September 1 2008

Somalia: SOS mother seriously injured and former SOS child killed in separate attacks

01/09/2008 - At 10.00 am local time on Sunday, 31 August, fighting broke out in the Medina area of Mogadishu where some of the SOS families have been relocated.

Photo: Alexander Gabriel
The SOS mothers in Mogadishu are deeply committed to the wellbeing of their children - Photo: A. Gabriel

Hearing the shooting SOS mother Fahamu hurried to get her children inside and in the process was hit by a stray bullet in the chest. She was assisted by another co-worker, but due to the heavy fighting it was 15 minutes before they could leave for the hospital.

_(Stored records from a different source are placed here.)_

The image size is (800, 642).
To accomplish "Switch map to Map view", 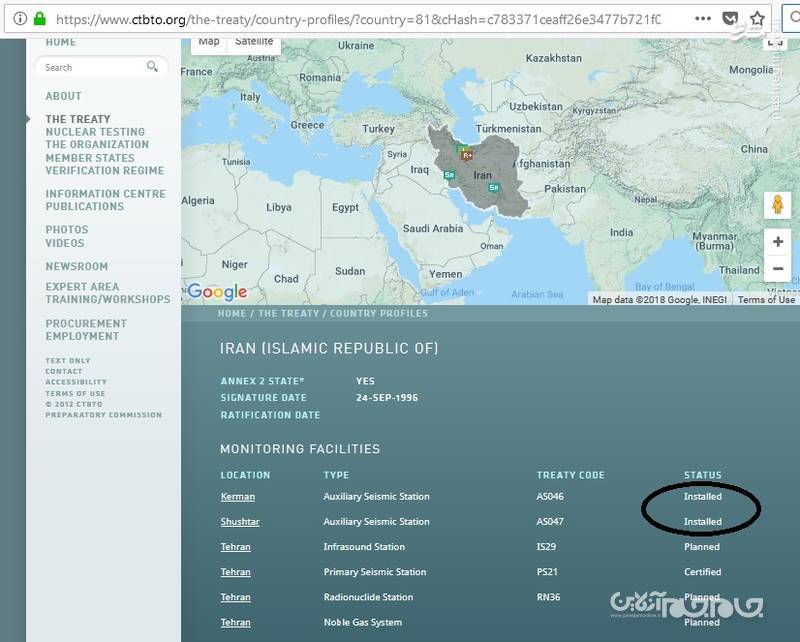I will (x=209, y=42).
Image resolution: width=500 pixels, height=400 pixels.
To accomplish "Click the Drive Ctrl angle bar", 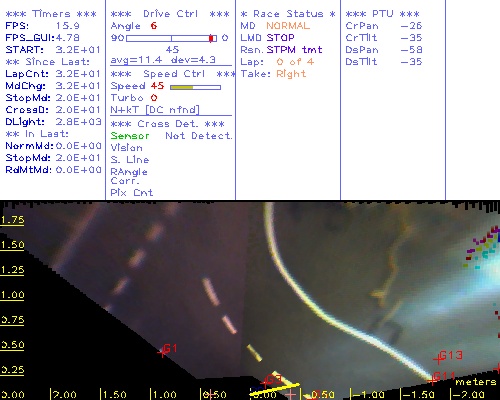I will [x=171, y=38].

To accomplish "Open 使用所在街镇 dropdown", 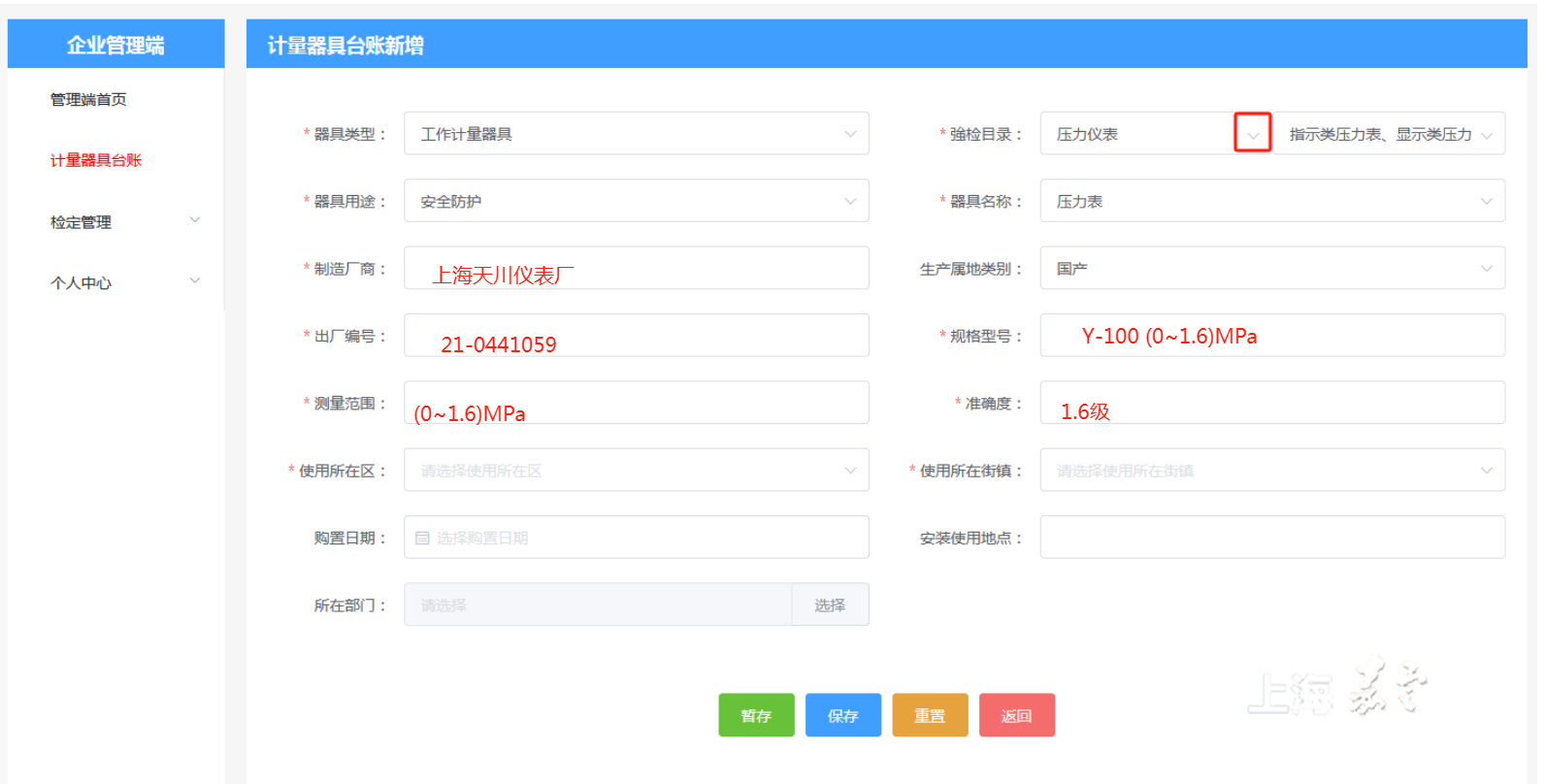I will pyautogui.click(x=1271, y=471).
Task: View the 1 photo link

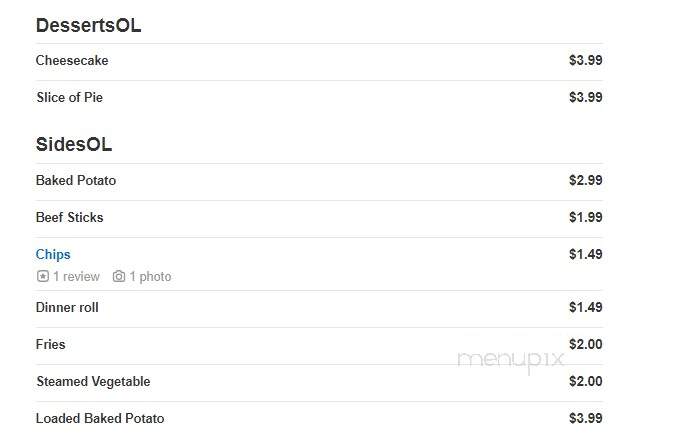Action: tap(150, 276)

Once there, an SOS youth leader donated blood and Fahamu underwent surgery on Sunday afternoon. She is now conscious and on the road to recovery. The Medina Hospital is an ICRC hospital in the south of Mogadishu. The SOS Hospital is in the north of the town and is often inaccessible due to a large military presence in the area.

The SOS families were evacuated from the SOS Children's Village (which is just opposite the SOS Hospital) last December, after the village was hit by mortar fire and an SOS family assistant was killed.

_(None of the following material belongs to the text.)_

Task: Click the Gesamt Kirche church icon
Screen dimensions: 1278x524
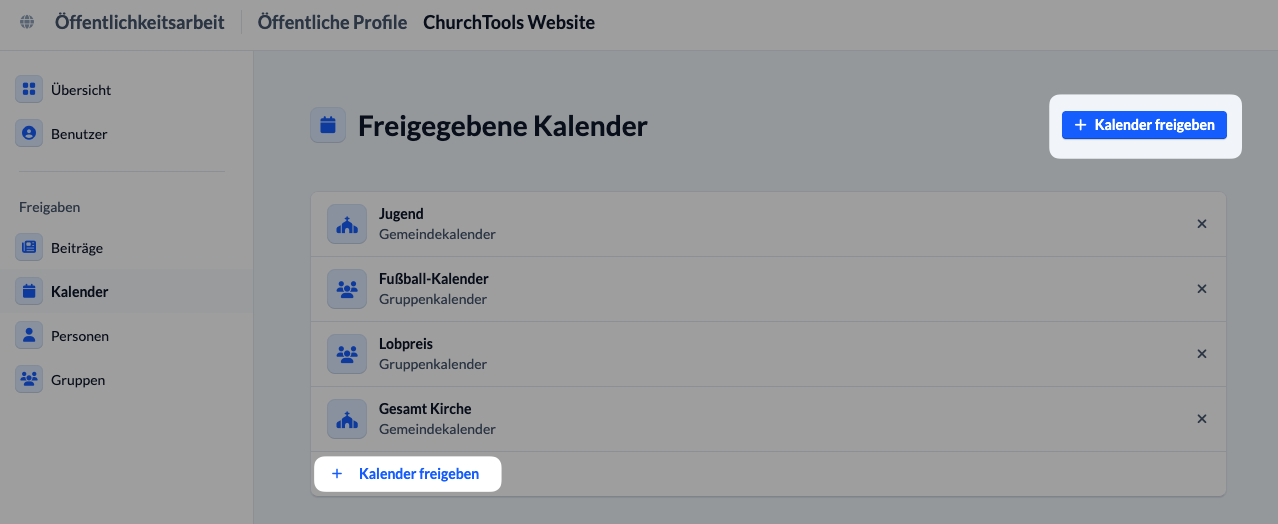Action: (x=347, y=419)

In a separate incident a former SOS youth was shot dead last Thursday evening (28 August) in Afgoye, 22 km from Mogadishu. He was visiting an SOS satellite clinic at the time when he was approached by thieves who wanted to take his mobile phone. Resisting them, he was shot in the neck and died at the SOS clinic shortly afterwards. Alas was 26 and, following his disengagement from the children's village, had been employed as a gardener at the SOS Hospital for two years.

Photo: SOS Archives
The SOS Clinics in Mogadishu and in Afgoye offer essential medical care mainly for mothers and children - Photo: SOS Archives

In April Dr Abdullahi and his staff opened the SOS satellite clinic in Afgoye, where there are many internally displaced people. They began with mother and child health care and an outpatients department, until Dr Abdullahi met the woman who had to give up her baby as payment to her midwife for delivering it. Realising her case was the tip of the iceberg, Dr. Abdullahi opened a delivery room where women could deliver their babies and the babies could be vaccinated, all free of charge.

The Afgoye clinic is run by a mobile team who spend 24 hours in the SOS Hospital in Mogadishu and the next 24 hours in the field in Afgoye. In Afgoye they see between 150 and 200 patients a day and on Saturdays they often have 300.